━━ AVAILABLE DATA ━━

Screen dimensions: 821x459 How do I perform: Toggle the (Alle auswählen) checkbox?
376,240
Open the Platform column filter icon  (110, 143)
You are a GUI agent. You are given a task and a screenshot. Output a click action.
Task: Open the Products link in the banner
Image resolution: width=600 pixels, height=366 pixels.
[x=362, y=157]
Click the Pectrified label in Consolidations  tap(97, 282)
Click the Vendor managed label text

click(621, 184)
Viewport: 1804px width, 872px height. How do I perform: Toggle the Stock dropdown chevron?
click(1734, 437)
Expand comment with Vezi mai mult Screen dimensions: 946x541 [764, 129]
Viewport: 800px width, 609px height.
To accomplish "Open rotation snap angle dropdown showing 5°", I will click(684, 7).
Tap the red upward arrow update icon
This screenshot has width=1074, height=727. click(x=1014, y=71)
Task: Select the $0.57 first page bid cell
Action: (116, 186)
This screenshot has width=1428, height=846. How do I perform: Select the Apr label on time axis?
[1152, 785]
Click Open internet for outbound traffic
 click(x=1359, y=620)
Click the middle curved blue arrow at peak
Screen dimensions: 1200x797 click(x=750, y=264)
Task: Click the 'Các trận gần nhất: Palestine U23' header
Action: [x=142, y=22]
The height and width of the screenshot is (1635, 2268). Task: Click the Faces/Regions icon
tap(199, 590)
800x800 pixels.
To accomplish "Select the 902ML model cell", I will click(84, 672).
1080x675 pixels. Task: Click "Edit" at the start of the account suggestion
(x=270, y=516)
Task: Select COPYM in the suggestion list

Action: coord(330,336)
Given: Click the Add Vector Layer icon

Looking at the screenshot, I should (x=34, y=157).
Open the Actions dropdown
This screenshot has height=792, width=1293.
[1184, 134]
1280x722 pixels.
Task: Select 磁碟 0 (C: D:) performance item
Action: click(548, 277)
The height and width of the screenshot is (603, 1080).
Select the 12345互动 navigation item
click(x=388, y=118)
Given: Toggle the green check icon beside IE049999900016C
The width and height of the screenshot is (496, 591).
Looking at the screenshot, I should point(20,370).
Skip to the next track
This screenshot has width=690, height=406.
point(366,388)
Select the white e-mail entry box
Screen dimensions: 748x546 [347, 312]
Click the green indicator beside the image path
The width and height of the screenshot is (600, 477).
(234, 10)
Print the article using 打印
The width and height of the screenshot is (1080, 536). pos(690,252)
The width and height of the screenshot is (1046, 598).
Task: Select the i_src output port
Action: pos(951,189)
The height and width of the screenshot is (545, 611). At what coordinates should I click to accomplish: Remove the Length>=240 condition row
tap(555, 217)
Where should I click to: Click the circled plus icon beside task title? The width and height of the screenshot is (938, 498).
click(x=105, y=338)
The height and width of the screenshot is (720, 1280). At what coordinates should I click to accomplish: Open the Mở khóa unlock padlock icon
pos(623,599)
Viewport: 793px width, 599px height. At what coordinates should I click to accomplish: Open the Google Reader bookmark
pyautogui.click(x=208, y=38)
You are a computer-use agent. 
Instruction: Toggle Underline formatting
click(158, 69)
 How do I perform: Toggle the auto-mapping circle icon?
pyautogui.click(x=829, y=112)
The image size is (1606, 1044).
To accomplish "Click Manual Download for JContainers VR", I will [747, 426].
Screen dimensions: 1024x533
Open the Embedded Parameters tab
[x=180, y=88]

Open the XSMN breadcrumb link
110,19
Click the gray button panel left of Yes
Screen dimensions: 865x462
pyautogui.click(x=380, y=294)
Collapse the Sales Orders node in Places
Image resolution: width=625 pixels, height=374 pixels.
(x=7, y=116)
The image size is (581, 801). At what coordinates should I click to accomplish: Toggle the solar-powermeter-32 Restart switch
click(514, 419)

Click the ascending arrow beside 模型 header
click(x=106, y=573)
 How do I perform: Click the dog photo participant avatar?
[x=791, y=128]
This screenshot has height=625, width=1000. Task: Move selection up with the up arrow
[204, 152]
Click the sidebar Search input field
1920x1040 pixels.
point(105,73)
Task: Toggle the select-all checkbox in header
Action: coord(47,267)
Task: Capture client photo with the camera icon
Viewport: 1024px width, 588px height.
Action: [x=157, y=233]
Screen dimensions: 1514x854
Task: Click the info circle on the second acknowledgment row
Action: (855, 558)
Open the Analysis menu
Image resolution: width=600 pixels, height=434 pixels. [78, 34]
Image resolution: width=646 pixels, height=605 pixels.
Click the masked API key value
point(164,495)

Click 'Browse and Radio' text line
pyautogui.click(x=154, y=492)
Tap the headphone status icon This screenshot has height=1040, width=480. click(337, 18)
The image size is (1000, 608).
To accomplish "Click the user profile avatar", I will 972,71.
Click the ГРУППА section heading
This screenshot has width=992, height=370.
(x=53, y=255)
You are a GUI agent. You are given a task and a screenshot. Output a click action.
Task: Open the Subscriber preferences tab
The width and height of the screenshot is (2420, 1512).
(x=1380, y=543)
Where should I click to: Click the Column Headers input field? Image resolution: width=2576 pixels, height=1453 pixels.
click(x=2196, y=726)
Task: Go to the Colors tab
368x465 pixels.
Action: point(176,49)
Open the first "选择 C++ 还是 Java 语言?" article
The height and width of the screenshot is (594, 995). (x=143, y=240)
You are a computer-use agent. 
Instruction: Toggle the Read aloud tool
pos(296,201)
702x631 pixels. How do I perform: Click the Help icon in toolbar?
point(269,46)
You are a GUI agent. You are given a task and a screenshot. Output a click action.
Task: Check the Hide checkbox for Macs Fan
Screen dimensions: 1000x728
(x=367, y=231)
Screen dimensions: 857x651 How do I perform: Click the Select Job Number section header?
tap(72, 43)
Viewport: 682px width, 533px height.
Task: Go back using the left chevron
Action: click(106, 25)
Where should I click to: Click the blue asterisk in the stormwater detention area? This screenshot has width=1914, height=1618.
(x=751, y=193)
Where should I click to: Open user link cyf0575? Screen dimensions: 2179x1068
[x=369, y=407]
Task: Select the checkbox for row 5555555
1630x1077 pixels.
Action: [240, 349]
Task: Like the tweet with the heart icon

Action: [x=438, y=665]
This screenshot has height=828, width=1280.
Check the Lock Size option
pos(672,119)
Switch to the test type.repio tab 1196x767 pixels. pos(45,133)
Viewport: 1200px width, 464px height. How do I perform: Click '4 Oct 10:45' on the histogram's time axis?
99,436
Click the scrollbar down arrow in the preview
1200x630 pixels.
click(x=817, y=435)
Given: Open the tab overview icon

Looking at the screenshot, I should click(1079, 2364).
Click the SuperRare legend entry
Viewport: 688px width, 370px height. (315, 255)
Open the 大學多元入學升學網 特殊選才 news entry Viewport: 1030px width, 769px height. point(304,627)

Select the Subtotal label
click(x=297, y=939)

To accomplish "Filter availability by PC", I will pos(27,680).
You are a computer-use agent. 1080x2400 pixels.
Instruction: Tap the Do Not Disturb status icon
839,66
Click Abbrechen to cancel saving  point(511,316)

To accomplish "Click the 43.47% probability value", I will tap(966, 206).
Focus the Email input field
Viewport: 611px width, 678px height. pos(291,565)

━━━

Which lines above hold the string "green"? Copy every one of them.

> PROBLEM SOLUTION:
Given: Toggle the green check icon beside IE049999900016C
Click the green indicator beside the image path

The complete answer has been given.